----- Records for processing
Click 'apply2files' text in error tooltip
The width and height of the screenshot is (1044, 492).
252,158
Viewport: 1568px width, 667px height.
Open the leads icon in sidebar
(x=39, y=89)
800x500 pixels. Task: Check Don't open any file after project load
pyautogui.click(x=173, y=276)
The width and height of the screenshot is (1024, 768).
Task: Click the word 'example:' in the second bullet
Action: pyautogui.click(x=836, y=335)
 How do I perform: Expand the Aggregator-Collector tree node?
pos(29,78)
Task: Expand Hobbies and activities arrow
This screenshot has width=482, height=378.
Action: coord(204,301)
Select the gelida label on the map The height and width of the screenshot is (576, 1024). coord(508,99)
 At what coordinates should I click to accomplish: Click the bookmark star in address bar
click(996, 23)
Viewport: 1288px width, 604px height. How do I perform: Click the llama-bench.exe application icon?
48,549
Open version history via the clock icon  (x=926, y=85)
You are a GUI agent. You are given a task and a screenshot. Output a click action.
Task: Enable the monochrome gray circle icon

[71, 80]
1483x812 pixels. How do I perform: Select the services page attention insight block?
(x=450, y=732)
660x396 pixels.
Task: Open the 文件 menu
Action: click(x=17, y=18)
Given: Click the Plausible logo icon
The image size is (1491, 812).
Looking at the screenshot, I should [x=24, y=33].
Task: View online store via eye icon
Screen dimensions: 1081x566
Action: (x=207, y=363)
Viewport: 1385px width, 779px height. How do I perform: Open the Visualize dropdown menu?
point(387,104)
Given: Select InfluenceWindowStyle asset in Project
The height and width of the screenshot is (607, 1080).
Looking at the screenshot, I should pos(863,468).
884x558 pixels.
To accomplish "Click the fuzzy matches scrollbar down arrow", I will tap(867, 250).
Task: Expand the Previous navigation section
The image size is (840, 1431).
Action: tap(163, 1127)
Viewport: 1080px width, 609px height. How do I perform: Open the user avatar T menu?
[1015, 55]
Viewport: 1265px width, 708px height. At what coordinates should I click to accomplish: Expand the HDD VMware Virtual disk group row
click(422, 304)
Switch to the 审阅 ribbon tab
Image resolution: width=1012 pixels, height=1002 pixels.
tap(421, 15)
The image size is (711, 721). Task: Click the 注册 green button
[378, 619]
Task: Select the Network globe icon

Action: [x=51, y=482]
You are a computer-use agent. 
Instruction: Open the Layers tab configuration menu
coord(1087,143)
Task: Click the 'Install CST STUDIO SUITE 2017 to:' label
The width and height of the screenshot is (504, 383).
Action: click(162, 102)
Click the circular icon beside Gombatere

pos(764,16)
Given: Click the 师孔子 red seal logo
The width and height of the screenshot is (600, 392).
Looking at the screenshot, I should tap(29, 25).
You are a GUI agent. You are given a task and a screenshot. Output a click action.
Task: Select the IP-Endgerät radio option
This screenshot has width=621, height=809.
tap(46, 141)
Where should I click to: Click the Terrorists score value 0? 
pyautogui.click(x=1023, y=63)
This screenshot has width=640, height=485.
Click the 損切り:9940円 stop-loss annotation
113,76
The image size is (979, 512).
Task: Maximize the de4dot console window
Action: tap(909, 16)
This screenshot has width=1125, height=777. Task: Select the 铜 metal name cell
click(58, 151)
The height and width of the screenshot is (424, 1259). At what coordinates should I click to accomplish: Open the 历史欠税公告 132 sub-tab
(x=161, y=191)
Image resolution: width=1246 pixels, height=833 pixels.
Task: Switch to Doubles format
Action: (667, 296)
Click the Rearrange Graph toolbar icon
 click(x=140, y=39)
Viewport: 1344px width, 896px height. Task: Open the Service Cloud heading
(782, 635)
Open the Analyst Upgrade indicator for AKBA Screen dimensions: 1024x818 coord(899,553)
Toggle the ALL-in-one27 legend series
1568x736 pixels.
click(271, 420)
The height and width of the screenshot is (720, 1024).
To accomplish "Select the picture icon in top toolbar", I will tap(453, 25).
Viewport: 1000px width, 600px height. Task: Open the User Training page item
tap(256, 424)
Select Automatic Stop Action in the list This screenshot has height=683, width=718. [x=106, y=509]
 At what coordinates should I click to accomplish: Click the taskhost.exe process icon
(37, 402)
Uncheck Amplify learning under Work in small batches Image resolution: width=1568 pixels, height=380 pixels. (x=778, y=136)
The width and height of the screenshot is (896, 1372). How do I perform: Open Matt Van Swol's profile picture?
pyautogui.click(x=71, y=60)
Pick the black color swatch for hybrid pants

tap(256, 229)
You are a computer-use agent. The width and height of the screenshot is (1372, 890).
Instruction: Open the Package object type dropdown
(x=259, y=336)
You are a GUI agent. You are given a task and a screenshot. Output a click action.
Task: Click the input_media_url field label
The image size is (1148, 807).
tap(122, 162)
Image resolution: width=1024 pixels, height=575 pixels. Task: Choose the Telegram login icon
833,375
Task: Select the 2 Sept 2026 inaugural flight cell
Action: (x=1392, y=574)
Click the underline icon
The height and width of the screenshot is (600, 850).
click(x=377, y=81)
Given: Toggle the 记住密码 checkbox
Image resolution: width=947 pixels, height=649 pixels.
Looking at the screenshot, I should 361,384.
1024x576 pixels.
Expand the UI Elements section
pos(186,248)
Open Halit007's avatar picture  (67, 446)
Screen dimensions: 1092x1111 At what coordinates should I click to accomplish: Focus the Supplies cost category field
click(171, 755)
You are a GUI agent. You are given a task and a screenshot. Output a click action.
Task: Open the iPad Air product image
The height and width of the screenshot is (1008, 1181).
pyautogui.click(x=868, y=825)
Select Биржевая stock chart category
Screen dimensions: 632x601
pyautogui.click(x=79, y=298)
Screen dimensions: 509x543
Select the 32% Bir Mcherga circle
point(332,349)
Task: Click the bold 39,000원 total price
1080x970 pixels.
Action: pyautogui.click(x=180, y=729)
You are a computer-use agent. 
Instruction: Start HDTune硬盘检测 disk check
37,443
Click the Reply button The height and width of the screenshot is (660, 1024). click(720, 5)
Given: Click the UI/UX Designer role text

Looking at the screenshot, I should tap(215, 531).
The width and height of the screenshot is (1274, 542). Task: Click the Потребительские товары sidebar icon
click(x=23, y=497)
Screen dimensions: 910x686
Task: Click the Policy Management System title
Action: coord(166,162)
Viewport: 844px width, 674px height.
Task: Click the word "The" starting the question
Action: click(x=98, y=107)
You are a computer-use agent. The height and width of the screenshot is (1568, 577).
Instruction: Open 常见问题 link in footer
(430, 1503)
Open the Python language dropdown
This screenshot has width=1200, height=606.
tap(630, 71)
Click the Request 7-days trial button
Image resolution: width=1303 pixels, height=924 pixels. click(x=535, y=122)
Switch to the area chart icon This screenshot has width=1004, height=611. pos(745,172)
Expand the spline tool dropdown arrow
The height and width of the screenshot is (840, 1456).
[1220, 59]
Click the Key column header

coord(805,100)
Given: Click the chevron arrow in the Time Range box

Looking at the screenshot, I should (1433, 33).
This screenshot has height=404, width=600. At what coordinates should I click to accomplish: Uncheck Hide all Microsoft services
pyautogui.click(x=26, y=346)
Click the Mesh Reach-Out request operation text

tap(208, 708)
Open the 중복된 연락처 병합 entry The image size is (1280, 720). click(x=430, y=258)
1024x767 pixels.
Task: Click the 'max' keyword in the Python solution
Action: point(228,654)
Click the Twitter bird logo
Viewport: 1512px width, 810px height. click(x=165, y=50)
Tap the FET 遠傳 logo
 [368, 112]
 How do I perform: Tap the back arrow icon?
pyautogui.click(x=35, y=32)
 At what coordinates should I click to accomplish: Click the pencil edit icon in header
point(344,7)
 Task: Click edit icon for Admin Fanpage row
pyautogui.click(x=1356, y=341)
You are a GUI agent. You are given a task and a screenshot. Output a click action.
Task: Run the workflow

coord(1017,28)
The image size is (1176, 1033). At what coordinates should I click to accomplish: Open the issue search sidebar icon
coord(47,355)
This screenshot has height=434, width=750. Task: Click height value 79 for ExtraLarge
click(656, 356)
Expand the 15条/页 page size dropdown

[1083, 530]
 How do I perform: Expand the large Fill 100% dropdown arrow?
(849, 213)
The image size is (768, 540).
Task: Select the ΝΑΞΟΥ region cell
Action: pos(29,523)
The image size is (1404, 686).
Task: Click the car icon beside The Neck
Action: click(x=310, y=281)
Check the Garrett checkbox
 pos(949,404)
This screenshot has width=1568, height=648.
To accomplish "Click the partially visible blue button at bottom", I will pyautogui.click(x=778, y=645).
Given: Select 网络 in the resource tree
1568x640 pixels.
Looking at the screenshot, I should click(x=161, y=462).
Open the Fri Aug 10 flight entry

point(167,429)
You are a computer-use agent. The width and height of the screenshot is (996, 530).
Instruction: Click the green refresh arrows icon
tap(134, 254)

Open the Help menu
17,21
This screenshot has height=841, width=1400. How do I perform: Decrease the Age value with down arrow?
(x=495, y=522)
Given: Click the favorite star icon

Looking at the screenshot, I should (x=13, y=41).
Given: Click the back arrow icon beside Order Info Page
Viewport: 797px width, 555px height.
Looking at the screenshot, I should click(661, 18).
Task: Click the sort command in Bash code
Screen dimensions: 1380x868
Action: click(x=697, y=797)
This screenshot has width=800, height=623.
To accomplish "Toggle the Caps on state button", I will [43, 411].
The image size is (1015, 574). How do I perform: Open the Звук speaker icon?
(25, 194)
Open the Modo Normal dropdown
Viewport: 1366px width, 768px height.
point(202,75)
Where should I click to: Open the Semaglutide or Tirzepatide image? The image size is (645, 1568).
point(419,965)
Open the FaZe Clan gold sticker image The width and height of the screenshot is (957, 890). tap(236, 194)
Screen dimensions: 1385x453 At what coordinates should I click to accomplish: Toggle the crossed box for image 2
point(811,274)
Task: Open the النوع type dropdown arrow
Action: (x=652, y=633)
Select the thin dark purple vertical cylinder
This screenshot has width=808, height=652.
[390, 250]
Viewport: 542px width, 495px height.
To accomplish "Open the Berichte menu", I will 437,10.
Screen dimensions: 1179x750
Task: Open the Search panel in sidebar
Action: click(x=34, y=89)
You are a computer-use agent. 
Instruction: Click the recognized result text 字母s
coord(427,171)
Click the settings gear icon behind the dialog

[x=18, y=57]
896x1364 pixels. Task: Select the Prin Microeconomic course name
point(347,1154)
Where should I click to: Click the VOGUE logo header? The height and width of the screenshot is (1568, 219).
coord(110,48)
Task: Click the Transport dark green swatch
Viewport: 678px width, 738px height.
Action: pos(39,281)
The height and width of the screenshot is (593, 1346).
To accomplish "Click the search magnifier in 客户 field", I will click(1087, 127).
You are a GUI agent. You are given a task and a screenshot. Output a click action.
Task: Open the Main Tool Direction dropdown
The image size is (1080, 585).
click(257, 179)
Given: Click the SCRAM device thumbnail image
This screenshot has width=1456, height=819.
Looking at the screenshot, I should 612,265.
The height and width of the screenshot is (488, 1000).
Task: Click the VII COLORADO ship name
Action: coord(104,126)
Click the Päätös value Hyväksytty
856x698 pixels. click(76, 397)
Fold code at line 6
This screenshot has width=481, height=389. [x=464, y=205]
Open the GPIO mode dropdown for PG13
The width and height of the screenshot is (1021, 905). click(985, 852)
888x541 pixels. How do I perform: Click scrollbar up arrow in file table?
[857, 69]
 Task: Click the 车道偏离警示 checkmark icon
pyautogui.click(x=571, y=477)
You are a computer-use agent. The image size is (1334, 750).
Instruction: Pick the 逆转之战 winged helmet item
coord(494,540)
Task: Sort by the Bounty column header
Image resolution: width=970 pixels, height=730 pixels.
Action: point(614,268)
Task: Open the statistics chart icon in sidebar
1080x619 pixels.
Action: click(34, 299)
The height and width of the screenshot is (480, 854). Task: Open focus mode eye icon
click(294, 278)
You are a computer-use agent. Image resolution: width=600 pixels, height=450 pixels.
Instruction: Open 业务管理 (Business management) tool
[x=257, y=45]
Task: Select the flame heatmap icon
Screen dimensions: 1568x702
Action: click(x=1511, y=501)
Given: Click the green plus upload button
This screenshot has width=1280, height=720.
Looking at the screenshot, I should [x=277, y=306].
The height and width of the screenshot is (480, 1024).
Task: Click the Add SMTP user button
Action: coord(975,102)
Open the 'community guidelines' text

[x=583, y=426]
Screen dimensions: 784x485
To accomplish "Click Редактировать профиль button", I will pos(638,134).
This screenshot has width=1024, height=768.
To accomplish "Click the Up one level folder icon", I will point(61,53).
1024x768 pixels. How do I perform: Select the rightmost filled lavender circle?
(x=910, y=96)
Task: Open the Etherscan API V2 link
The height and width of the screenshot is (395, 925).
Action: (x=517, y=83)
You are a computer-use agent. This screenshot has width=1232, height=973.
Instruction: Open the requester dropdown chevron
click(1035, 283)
----------
* **Problem to solve**
Lines before the one containing "The height and width of the screenshot is (395, 925)." are not wanted; please set down that line and every line after it through the end of the material, exactly.

* **Answer for the task**
The height and width of the screenshot is (395, 925).
Action: (x=517, y=83)
You are a computer-use agent. This screenshot has width=1232, height=973.
Instruction: Open the requester dropdown chevron
click(1035, 283)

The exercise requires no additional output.